**WHAT YOU ARE ASKED TO DO:**
Continue the notes on conjugate and non-informative priors from the point where they stop.

Single parameter models.

Conjugate priors

`F` a class of sampling distributions, `P` a class of prior distributions. Then `P` is conjugate for `F` if `p(theta) in P` and `p(y|theta) in F` implies `p(theta | y) in P`. Exponential family sampling distributions have natural conjugate priors: `p(y | theta) prop g(theta)^eta exp(phi(theta)^T t(y))`, `p(theta) prop g(theta)^n exp(phi(theta)^T nu)`, then posterior also in exponential form `p(theta | y) prop g(theta)^(n+eta) exp(phi(theta)^T (t(y) + nu))`.

Table of standard conjugate priors to go here:

Non-informative priors

Minimal effect on posterior - let's data speak for themselves. Conjugate priors can be be almost non-informative.

Uniform prior is natual non-informative prior for location parameters

it is improper `int p(theta) dtheta = int dtheta = oo`
but posterior may still be proper
not invariant to one-to-one transformations

If density of `y` is of form `p(y - theta | theta)` then is a location density with location parameter `theta`

consider transformation `u = y+c` and `eta = theta + c`, if `p(y|theta)` is location density, then so is `p(u | eta)`
let `(y, theta)` and `(u, eta)` have priors `pi` and `pi^**`, identical structure so should have same non-informative distrubition
we want `P_pi(theta in A) = P_(pi^**)(theta in A)`, ie `P_(pi^**) = P_pi(A - c) AA c in RR`
so `int_A pi(theta) dtheta = int_(A-c) pi(theta) dtheta = int_A pi(theta - c) dtheta`, ie `pi(theta) = pi(theta -c)`, a constant function

A scale density is of the form `p(y | sigma) prop theta^(-1) p(y/sigma)`. Arguing similarly to above, must have form `pi(sigma) prop sigma^-1`.

**DATA:**

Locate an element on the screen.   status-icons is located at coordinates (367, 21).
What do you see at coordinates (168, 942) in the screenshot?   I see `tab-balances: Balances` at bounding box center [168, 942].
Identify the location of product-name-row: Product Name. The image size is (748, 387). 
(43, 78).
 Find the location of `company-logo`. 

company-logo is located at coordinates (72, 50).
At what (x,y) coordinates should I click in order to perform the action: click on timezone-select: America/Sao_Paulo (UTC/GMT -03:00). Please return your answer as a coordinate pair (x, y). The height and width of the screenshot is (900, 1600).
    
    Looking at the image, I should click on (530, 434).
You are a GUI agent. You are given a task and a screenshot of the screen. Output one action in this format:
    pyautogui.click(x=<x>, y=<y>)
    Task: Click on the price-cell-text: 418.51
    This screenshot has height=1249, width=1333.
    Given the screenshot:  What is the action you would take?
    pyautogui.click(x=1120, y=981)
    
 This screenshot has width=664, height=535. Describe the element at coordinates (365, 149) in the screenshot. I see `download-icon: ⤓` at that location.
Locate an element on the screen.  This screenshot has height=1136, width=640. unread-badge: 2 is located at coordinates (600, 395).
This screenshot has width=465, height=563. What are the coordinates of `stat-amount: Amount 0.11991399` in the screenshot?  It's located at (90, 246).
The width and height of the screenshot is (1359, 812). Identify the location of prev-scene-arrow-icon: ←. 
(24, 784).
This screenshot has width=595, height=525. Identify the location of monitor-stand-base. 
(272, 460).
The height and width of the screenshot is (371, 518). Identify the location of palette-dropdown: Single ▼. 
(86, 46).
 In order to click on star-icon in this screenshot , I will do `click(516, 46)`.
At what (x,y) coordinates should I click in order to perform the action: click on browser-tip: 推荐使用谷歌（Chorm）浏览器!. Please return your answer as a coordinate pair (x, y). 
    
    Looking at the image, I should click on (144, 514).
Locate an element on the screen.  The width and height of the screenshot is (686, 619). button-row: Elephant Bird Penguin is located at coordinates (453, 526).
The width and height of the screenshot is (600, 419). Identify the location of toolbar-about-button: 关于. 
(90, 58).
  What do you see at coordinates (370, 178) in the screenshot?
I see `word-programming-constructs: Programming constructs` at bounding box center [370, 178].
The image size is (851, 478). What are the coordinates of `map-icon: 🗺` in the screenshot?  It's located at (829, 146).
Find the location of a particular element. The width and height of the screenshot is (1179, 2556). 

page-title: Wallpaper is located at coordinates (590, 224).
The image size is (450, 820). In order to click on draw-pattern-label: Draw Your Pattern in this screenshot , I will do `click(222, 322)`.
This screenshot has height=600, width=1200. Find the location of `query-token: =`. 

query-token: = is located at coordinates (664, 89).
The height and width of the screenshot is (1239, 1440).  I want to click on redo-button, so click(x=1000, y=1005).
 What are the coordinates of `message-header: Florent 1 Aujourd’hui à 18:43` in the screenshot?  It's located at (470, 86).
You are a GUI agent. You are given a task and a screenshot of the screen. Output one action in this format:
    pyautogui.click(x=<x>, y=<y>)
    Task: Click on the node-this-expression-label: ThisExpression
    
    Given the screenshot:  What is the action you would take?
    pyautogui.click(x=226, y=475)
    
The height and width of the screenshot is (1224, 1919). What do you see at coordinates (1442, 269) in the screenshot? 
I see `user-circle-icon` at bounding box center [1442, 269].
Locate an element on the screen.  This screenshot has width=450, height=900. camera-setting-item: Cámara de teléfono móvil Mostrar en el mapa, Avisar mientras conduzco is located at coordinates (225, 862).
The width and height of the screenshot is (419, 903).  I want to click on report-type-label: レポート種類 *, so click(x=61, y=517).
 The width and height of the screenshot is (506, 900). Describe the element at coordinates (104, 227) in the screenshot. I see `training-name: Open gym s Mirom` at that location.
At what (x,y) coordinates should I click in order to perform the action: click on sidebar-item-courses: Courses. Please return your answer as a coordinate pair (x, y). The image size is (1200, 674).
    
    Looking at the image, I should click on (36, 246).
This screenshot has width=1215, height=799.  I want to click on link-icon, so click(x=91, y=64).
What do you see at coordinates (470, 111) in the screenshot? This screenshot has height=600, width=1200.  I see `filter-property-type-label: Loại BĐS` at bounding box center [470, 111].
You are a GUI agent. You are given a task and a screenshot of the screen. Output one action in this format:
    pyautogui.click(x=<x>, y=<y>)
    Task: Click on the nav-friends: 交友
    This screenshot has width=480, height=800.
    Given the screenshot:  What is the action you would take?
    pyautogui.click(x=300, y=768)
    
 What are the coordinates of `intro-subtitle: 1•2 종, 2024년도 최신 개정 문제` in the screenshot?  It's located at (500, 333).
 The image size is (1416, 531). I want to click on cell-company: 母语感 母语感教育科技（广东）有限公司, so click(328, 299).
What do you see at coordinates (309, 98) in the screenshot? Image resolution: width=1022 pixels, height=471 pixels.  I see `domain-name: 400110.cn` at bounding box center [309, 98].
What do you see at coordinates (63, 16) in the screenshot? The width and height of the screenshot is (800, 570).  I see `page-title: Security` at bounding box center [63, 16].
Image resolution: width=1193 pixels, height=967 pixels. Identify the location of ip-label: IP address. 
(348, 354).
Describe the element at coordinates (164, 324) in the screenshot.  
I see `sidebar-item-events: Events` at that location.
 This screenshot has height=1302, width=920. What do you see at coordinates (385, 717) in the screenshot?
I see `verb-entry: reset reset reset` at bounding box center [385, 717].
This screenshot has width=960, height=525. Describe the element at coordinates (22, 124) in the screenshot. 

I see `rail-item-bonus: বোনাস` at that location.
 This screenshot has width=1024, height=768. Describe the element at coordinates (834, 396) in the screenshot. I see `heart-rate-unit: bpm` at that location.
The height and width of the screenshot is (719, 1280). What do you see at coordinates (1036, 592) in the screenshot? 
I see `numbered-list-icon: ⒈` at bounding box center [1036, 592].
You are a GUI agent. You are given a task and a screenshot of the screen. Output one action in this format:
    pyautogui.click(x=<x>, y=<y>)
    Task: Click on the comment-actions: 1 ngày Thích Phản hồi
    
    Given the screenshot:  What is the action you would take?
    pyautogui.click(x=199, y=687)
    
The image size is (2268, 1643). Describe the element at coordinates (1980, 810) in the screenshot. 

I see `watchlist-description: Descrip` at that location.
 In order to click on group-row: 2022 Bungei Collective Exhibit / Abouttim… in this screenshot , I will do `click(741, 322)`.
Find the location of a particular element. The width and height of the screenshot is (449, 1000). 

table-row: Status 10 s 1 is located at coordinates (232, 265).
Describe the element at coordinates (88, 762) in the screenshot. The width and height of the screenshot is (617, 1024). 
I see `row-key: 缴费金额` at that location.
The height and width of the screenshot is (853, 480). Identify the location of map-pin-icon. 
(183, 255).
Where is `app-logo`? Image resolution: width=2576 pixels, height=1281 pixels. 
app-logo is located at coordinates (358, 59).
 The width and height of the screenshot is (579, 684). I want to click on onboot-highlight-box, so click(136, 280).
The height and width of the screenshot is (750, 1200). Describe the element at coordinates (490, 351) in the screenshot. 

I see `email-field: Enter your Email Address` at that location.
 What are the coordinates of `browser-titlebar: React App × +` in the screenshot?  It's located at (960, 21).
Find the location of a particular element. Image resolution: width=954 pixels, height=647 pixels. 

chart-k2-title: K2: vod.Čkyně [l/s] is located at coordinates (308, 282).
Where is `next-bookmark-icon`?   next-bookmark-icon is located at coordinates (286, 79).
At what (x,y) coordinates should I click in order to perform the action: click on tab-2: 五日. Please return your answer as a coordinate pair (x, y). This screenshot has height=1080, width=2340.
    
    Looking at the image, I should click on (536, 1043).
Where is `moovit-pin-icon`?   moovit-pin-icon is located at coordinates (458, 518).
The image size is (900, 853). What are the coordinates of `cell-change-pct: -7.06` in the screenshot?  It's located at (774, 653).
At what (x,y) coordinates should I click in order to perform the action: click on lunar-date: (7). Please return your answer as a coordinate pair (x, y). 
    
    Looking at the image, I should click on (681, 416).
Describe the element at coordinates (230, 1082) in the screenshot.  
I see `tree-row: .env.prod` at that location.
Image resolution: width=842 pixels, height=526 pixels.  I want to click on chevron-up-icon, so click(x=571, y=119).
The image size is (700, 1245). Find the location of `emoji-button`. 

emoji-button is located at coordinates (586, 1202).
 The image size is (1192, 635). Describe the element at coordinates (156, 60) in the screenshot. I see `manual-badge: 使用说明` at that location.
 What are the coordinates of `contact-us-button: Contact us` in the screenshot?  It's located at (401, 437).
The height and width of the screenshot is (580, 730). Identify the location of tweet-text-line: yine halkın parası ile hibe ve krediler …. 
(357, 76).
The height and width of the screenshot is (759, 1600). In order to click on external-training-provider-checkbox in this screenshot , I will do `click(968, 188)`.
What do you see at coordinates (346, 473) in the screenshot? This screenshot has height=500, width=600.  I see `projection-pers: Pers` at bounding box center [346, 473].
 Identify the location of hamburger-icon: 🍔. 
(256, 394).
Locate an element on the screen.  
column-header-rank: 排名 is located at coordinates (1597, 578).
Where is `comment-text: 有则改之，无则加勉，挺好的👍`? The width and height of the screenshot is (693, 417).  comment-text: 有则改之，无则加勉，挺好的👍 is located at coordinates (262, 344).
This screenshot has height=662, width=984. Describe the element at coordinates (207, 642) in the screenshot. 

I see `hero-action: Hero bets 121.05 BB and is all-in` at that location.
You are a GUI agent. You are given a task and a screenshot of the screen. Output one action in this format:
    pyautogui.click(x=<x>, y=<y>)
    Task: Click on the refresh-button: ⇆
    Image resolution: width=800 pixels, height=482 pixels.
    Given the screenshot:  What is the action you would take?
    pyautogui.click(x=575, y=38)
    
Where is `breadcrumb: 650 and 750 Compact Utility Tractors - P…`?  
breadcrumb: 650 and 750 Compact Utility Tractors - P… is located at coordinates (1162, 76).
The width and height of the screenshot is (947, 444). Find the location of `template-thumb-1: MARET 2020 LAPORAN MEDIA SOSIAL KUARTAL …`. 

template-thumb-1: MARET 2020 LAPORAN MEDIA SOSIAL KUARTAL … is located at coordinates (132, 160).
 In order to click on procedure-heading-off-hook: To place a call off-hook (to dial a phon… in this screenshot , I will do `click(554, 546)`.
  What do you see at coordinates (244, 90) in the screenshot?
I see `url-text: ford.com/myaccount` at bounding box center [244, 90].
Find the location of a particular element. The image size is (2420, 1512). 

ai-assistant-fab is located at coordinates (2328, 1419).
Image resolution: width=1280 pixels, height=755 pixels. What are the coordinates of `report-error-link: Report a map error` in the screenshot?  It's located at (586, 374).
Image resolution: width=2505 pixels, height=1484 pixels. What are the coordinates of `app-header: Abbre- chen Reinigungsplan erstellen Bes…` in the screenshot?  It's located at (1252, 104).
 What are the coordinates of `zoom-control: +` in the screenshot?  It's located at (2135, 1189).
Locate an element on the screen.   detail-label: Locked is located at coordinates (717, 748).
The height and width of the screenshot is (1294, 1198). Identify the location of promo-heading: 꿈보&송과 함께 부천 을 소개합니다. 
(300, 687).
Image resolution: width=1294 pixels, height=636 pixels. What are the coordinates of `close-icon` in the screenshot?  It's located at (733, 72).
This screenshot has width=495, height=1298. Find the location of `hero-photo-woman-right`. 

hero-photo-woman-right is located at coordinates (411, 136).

**RESULT OF THIS TASK:**
Jeffrey's prior

Non-informative, and invariant to one-to-one transformations. `p(theta) prop [I(theta)]^(1/2) = -E(del/(del theta) log(p(y|theta)))`. Jeffrey's priors are locally uniform (ie. uniformly distributed in every small region) and therefore non-informative. However, sometimes a Jeffrey's prior violates the likelihood principle.

Multiparameter models.

Classical approach: maximize a joint likelihood, proceed in steps. Bayesian approach: base inference on marginal posterior distributions of interest, eg `p(theta_1 | y) = int p(theta_1, theta_2) dtheta_2 = int p(theta_1 | theta_2, y) p(theta_2 |y)`

Integral not usually calculated directly: take a 2 step simulation process

Normal model

Sampling distribution: `y_i ~ N(mu, sigma^2)`

Non-informative prior `p(mu, sigma^2) prop sigma^(-2)`

`p(mu, sigma^2 | y) prop sigma^(n-2) exp(-1/(2sigma^2) sum(y_i - mu)^2)`.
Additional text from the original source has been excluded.